Didn’t you watch the Facebook hearings? The biggest public health threat in the USA today is that weight-loss ads on Facebook might cause teenaged girls to develop body image issues, and think that there is something wrong with being fat. She might then have to go on anti-psychotic drugs to restore her self-esteem.
This new TED Talk says “body shaming campaigns are doing more harm than good”.
https://youtu.be/lVLzrrANpnc
She sounds as if she does not believe that obese people are any less healthy than anyone else.
The mask is starting to slip. Why are 30 year old women suddenly dying of heart attacks? Used to take buckets full of cocaine over years to stop the heart of a woman that young.
A book that the NIH itself thought so highly of, that they licensed it and put it on their own website, has a chapter on computing risk.
https://www.ncbi.nlm.nih.gov/books/NBK63647/
The ARR , absolute risk reduction, of the Pfizer vaccine is … 0.8% .
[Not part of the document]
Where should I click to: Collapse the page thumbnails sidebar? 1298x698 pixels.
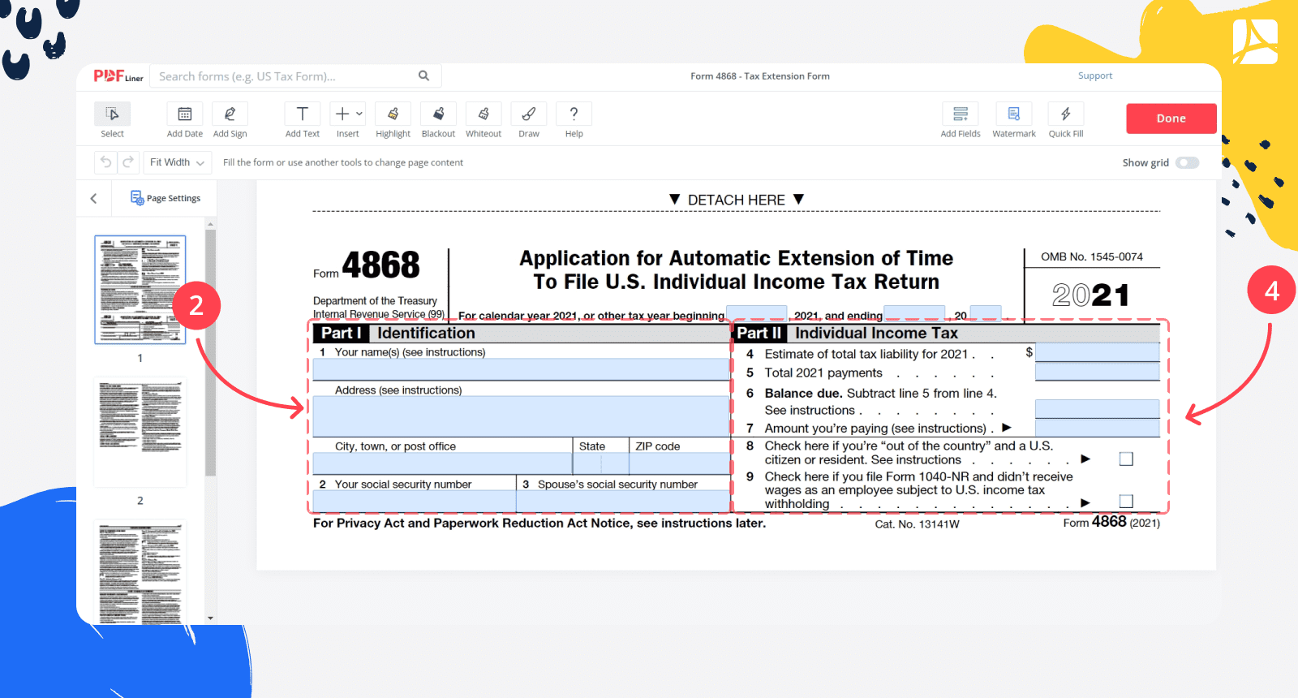(x=94, y=198)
And 800 times more deadly than the previous record holder which was smallpox vaccine.
https://stevekirsch.substack.com/p/new-vaers-analysis-reveals-hundreds
“…we would save exponentially more lives…”
Style tip: instead of saying “many”, say “exponentially”, because it makes you sound more sciencey.
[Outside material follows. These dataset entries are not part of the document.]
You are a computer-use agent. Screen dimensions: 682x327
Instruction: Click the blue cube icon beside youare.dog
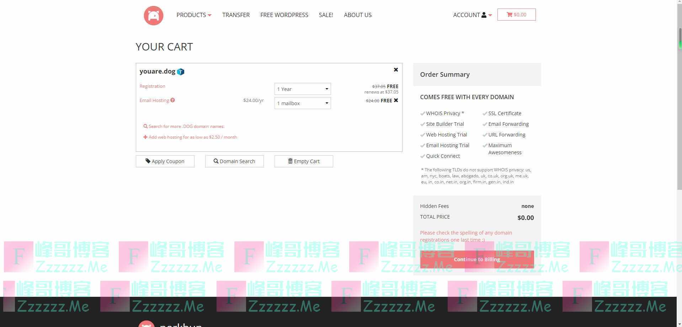coord(181,72)
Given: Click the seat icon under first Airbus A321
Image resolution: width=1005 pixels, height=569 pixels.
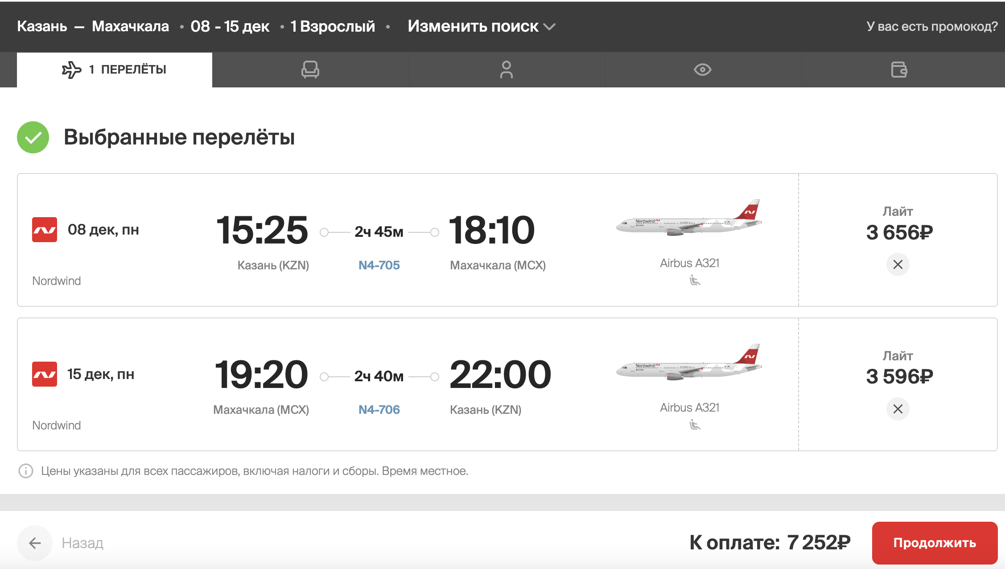Looking at the screenshot, I should pos(695,280).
In this pandemic the virus is only a pretext (possibly engineered). The real pandemic is the sudden outbreak of totalitarian collectivism, and histotically the same disease was way more deadly than any virus.
If we’re serious enough about public health to suspend the Constitution, e.g., the First Amendment right to assemble, and to close schools, why aren’t we serious enough to ban sweets and junk food until American average BMI trends downward? Why is it legal for a pharmacy to have a sale on candy (as CVS often does)? Although I love them, why is it legal for potato chips to be sold in the U.S.? If restaurants are required to check vaccination tags, why aren’t restaurants required to check BMI for every customer and then limit the number of calories served to customers over a threshold of 25?
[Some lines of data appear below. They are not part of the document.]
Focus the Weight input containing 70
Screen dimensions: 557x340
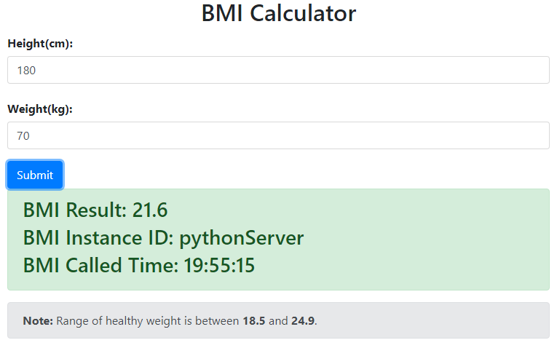click(278, 135)
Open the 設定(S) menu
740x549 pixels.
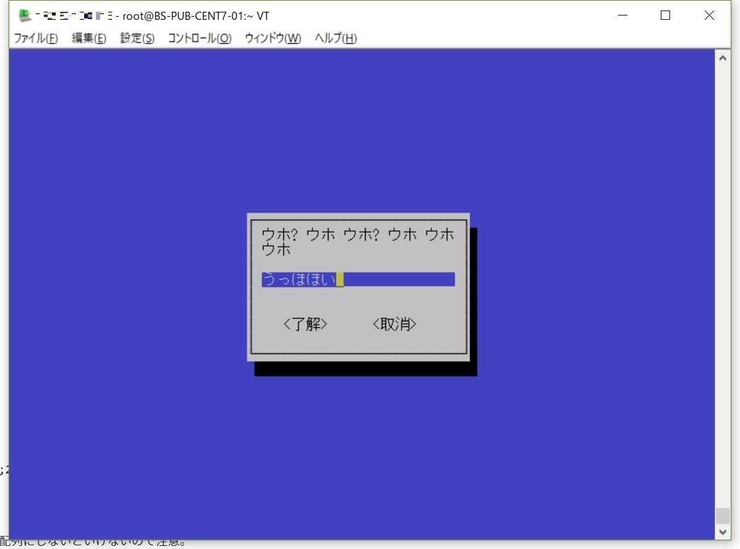point(137,38)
Gee, I don’t know, maybe because Covid is contagious and being fat is not? Just a guess.
Anonymous: I hope that you don’t get banned from Facebook, Twitter, Nextdoor, et al. for contradicting #Science, which has proven that obesity is contagious.
“Obesity can spread from person to person, much like a virus, researchers are reporting today. When a person gains weight, close friends tend to gain weight, too. Their study, published in the New England Journal of Medicine, involved a detailed analysis of a large social network of 12,067 people who had been closely followed for 32 years, from 1971 until 2003. … people were most likely to become obese when a friend became obese. That increased a person’s chances of becoming obese by 57 percent.”
https://www.nytimes.com/2007/07/25/health/25cnd-fat.html
Also, “Obesity has been recognized as a global epidemic by WHO” (see “A social contagious model of the obesity epidemic” https://www.ncbi.nlm.nih.gov/pmc/articles/PMC5124998/ )
How does the 57 percent transmission rate for obesity compare to COVID-19? #Science from the very epicenter of #WorldScience says that the secondary infection rate within a household is about 53 percent: https://www.cdc.gov/mmwr/volumes/69/wr/mm6944e1.htm
In other words, obesity is actually MORE contagious than COVID-19 (your “friend with obesity” (CDC parlance that replaces “fat friend”) doesn’t have to live in your house to make you a “person with obesity” (formerly known as “fat”)). Personal health tip: If you’re going to videochat with someone whose BMI is high, ask that he/she/ze/they switch his/her/zir/their camera to telephoto and take a couple of steps back from the computer or mobile device. That way, he/she/ze/they will appear thinner and you are less like to catch his/her/zir/their obesity.
In addition to junk food epidemic we have junk science epidemic… it seems to be very contagious and major drain on society.